Task brief
Could you copy out every line of the data where the word "give" occurs?

-------- Stored data

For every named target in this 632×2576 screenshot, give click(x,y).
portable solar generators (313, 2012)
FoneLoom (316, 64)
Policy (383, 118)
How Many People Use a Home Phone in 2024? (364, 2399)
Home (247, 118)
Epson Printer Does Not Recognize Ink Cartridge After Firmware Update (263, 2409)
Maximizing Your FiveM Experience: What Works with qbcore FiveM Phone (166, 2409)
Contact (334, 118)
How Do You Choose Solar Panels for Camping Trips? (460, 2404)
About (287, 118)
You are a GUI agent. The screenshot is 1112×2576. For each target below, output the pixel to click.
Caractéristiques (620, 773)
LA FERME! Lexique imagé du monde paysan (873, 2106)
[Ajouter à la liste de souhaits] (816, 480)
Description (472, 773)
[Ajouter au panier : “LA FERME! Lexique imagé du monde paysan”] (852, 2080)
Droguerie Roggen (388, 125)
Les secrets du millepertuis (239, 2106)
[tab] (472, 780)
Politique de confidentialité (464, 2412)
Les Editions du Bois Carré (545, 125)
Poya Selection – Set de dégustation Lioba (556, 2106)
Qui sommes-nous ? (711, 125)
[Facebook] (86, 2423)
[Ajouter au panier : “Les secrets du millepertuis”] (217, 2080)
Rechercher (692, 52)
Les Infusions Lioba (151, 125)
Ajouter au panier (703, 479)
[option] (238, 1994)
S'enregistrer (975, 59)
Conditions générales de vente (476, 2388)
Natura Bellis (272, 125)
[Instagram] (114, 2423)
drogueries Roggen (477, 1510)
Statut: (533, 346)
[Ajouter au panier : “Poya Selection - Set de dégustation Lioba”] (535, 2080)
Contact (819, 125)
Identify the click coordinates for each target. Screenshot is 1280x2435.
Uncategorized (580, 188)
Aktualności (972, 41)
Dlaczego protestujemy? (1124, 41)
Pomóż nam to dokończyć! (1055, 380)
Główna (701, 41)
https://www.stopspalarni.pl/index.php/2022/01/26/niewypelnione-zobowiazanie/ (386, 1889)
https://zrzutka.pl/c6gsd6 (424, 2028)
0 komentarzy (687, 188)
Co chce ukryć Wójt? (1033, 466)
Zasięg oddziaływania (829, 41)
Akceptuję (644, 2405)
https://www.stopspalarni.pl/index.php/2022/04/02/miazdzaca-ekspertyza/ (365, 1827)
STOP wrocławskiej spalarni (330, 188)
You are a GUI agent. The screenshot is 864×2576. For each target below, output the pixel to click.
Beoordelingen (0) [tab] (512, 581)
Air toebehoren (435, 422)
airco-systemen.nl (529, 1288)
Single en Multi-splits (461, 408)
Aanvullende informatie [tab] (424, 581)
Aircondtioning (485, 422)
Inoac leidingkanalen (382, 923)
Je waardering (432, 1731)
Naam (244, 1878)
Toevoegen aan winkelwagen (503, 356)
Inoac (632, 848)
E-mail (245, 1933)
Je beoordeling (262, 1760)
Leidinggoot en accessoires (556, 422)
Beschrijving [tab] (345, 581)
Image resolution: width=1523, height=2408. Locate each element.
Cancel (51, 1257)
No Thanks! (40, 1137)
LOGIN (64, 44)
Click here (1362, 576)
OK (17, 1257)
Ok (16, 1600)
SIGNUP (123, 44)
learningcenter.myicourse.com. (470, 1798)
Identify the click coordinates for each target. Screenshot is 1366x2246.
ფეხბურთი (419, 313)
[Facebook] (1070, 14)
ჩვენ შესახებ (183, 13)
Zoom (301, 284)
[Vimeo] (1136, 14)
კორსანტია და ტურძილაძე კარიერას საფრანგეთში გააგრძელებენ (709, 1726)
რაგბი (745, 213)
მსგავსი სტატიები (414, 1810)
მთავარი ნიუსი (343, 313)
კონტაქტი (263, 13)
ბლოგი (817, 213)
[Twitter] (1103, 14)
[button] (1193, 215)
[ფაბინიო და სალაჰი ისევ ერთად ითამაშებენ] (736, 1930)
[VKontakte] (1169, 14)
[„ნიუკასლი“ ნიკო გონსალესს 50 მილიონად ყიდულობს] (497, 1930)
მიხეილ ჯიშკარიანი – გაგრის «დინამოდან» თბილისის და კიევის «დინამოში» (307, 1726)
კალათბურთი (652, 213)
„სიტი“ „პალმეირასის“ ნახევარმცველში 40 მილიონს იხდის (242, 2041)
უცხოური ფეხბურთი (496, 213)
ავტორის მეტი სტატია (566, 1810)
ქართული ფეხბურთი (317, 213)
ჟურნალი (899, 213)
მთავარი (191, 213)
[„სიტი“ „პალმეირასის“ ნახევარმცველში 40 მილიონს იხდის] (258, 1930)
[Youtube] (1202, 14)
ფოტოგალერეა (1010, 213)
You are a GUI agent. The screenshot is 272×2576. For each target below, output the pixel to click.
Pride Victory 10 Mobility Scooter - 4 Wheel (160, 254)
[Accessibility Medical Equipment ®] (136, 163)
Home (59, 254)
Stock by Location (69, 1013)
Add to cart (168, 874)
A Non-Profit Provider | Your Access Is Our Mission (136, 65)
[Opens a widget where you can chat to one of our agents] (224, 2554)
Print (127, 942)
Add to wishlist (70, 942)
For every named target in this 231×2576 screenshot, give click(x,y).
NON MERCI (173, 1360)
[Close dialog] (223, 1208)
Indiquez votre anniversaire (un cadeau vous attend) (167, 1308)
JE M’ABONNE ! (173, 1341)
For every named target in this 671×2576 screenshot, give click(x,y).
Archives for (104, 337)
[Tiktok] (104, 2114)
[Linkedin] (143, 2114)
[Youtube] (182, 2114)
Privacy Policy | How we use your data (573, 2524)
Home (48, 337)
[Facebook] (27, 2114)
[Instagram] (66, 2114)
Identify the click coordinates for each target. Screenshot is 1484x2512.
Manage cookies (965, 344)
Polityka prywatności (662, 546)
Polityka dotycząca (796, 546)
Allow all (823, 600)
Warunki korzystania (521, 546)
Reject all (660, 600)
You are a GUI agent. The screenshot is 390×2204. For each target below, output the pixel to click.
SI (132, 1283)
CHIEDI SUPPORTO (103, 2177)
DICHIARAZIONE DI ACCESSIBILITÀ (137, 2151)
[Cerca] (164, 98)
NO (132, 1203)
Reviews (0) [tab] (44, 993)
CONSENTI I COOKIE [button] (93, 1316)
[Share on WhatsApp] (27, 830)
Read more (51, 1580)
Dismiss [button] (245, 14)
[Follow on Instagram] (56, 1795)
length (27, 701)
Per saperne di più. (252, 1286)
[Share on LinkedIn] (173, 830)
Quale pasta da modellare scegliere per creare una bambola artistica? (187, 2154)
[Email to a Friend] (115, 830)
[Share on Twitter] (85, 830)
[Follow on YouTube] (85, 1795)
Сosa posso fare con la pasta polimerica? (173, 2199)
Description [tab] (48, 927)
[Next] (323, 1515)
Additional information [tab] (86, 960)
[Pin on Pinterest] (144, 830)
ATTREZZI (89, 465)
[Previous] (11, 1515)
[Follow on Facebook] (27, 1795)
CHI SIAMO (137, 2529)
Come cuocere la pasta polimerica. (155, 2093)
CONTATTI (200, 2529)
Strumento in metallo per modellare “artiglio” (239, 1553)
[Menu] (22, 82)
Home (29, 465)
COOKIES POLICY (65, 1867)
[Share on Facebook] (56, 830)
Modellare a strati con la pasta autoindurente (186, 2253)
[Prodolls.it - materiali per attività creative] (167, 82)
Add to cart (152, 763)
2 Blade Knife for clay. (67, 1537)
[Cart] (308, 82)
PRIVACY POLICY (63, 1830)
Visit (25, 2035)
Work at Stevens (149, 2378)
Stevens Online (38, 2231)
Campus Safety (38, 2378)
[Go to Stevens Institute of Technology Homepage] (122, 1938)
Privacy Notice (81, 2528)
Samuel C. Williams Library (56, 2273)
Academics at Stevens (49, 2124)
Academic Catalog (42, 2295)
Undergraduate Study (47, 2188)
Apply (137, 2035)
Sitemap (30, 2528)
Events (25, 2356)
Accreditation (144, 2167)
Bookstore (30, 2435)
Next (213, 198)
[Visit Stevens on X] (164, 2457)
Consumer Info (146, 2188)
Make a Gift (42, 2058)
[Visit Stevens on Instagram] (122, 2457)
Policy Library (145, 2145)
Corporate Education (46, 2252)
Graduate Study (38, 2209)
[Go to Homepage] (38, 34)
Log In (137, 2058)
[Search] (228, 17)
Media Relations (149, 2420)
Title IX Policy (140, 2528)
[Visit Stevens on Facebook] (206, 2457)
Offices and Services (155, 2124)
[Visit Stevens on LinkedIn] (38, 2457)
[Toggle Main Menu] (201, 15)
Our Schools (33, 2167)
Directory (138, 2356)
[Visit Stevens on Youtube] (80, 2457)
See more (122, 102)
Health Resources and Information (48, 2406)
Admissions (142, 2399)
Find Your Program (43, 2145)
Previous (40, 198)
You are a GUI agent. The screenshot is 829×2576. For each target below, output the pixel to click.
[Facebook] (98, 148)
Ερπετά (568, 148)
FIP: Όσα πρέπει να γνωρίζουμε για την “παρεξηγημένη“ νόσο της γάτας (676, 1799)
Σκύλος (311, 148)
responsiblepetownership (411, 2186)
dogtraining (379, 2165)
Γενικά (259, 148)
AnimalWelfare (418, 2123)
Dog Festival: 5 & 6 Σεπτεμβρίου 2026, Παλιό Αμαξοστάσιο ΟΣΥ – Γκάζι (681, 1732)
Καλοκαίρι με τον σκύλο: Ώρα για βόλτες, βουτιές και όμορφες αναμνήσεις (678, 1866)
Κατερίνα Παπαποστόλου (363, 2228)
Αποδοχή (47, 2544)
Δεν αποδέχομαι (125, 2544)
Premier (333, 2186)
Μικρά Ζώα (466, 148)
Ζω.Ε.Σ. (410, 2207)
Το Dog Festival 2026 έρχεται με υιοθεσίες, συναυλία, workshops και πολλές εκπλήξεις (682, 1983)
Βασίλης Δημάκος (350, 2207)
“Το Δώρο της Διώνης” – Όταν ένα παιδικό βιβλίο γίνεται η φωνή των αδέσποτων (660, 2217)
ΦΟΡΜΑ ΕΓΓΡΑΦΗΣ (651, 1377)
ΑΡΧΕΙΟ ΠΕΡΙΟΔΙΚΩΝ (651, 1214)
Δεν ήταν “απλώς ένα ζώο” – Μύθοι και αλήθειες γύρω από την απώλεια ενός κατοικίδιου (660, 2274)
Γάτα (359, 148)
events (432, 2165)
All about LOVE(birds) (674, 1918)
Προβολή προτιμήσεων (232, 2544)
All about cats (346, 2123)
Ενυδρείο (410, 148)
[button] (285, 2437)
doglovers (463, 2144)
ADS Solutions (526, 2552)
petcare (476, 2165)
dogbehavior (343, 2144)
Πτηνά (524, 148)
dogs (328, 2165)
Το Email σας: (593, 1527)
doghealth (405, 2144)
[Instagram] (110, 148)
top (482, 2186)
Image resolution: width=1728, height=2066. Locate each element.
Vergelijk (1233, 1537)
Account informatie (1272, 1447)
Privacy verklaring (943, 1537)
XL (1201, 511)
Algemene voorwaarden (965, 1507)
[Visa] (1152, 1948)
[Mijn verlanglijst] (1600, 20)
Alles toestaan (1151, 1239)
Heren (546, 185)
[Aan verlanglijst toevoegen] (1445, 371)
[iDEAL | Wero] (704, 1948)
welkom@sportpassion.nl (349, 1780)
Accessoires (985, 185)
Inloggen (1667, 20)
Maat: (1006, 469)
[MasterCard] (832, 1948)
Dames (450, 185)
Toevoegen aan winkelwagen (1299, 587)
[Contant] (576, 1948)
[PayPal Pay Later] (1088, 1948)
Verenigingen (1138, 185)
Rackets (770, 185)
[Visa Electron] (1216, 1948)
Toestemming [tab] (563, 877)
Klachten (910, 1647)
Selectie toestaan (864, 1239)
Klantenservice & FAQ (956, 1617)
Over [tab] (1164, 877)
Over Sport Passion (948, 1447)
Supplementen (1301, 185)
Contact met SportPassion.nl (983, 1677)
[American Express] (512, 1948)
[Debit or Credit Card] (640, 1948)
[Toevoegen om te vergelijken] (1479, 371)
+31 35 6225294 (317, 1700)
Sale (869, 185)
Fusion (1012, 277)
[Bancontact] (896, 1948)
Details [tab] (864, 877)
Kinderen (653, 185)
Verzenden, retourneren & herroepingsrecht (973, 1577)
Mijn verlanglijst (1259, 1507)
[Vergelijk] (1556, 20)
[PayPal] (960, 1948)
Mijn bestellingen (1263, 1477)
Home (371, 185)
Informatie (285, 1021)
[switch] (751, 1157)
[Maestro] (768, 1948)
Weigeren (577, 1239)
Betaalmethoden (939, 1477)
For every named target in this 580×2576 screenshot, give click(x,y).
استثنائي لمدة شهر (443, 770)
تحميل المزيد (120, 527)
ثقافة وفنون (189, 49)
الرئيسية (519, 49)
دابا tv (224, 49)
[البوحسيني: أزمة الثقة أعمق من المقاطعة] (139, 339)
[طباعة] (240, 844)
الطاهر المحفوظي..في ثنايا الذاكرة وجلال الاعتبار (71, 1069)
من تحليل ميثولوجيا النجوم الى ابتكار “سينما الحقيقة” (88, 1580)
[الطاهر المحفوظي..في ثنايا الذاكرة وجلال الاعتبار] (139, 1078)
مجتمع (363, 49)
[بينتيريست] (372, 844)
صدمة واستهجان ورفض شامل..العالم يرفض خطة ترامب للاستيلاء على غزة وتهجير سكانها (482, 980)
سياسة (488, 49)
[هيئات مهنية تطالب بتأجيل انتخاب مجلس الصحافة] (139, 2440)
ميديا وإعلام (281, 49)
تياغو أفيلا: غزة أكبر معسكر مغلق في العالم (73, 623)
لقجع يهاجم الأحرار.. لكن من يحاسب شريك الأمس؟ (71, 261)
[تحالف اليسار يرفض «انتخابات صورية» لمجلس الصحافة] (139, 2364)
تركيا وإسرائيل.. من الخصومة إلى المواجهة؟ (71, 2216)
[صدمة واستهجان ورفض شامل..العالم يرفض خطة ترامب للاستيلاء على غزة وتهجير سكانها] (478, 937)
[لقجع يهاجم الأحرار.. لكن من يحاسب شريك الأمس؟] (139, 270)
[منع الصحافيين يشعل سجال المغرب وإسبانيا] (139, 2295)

----------------

Answer to the problem
For every named target in this 632×2576 screenshot, give click(x,y).
For every named target in this 231×2576 screenshot, give click(x,y).
For every named target in this 671×2576 screenshot, give click(x,y).
For every named target in this 580×2576 screenshot, give click(x,y).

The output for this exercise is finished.